In society, the Neoliberal Revolution sparked a renewed introspective evaluation among the Ulthrannic nobility and upper-tier, with the development of the idea of the 'Corporate Nobility' and 'Two-Sided Service' emerging by 1985. Juan Felipe Garrigues y Mercader, the Marquis of San Tyrio, promoted Salcedo's advovacy and heavily influenced the nobility, first in Los Reyes, then elsewhere in the Empire, to adopt these attitudinal changes. The development of the 'Corporate Nobility' legitimated the idea of the nobility engaging in productive commerce and modern business after centuries of passive management as land-based gentry. The concept of the 'Two-Sided Service' enabled such business involvement, calling for nobles to serve themselves and the Empire by making strong profits and building economic growth and success through the market. The nobility's new enrichment would allow them to give back to their Empire of blood and oath through large charity and other donation giving, investment deals in Ulthrannic industry and struggling communities, and other duty-inspired acts.
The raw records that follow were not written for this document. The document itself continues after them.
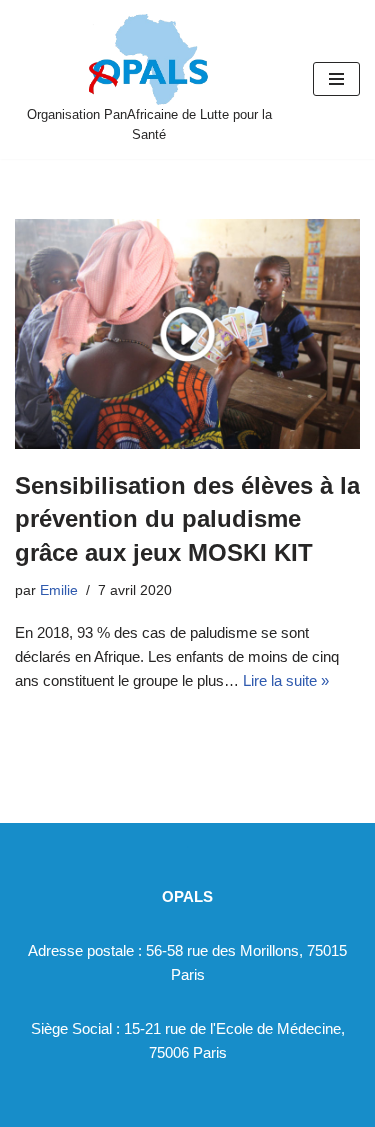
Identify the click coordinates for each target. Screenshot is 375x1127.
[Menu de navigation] (336, 79)
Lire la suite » (286, 680)
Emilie (59, 590)
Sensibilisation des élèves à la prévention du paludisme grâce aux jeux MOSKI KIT (187, 519)
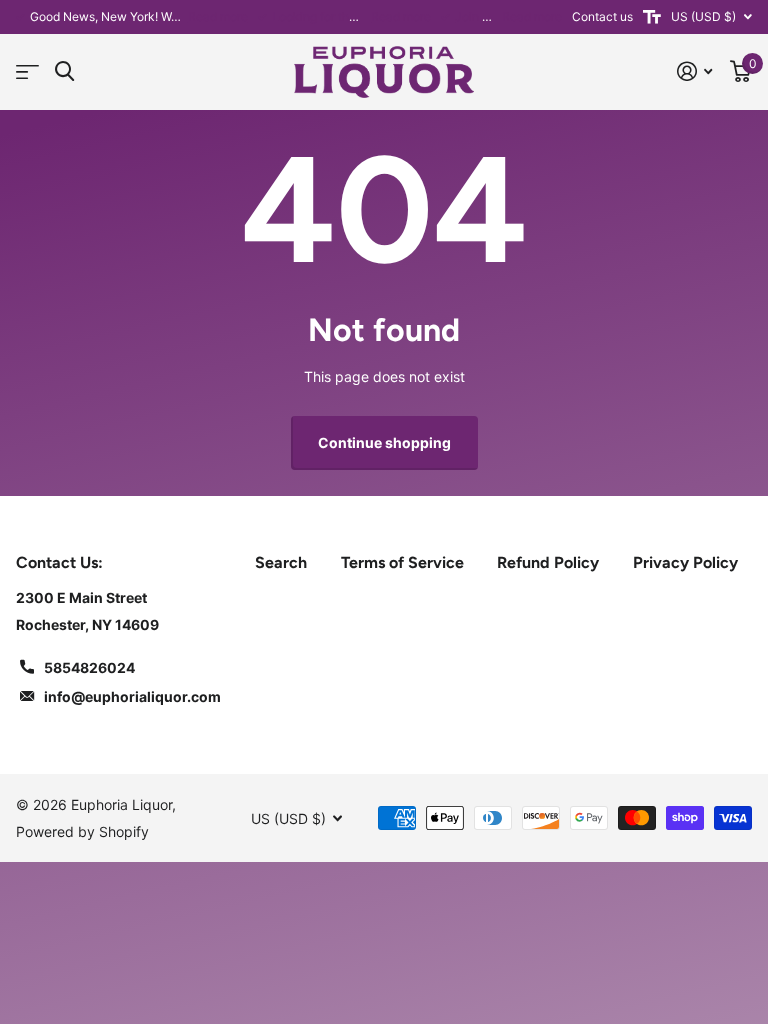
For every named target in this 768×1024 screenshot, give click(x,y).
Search (281, 562)
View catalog (27, 72)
By the 1990s, the Blue Wave had thoroughly inundated Ulthrannic life, leading to the revitalized of Ulthrannic industrial giant Cortes Industries and the proliferation of PMCs such as Fortaleza Internacional.
In Davisholm, neoliberal reforms were enacted at a slower pace, beginning in the mid-1980s and continuing until the late 1990s. There were two main stages of reform: the first occurred under Michael Carter Phillips and Raymond Collins from 1986 to 1991 and the second occurred under Kenneth Sala and Hugh Askam from 1993 to 1997.
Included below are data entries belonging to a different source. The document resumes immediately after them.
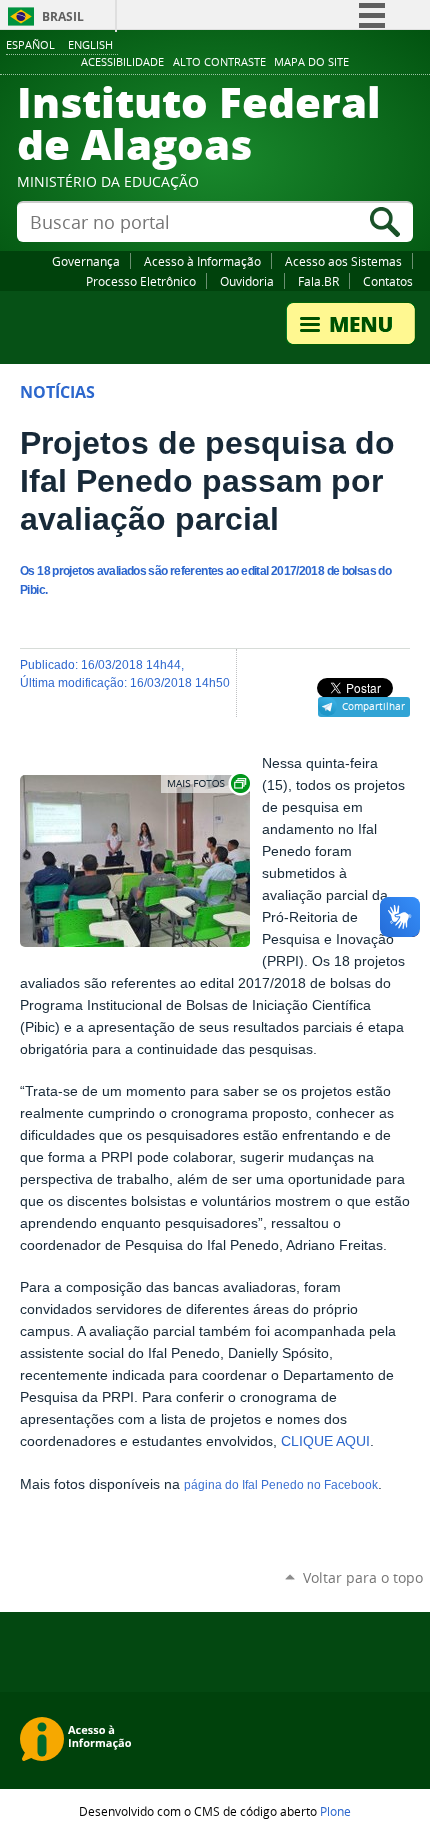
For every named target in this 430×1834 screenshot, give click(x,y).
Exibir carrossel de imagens (207, 783)
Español (30, 44)
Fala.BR (318, 281)
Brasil (63, 16)
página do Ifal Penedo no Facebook (281, 1485)
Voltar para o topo (363, 1577)
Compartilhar (373, 706)
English (90, 44)
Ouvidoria (247, 281)
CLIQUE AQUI (325, 1441)
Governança (86, 261)
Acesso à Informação (202, 261)
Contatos (388, 281)
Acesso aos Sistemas (343, 261)
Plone (335, 1811)
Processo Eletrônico (141, 281)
Carter Phillips came from the Davisian Socialist Workers' Party and by 1984 was a powerful figure in his party. In 1986, he became the chancellor and signed the Dalewich Agreement with the most powerful trade unions in the country. In return for passing a slew of left-wing social policies and public works projects, the Davisian Left tolerated the government's "No Experiments" economic policies, which included deregulation, privatisation and free trade. The 1986-1990 parliament passed more privatisation bills than any other before or since.
The second stage did not occur until the 1990s came under the Union-Liberal government of Kenneth Sala. However, it was Bursar Hugh Askam who was the architect of the government's "Askanomics" economic policies. These reforms reduced government spending, curbed the powers of trade unions, cut taxes and reformed the national monetary policy.
Collapse of Communist Anikatia
In 1993, General Secretary Choi Kyu-sik, and head of the Communist People's Party of Anikatia from 1993-1999, looked towards the efforts of the Rodarion, and took inspiration from the implementation of neoliberal ideas while maintaining single party rule. During his six-year term at that position, Choi implemented substantial, far-reaching market reforms to the Anikatian economy. The reforms and liberalisation of the Anikatian economic system and government were very successful and allowed the creation of an export led economy. However, many of these efforts were later attributed in many ways to the eventual fall of the single-party communist rule and its replacement with the modern Anikatian liberal democracy in 2001.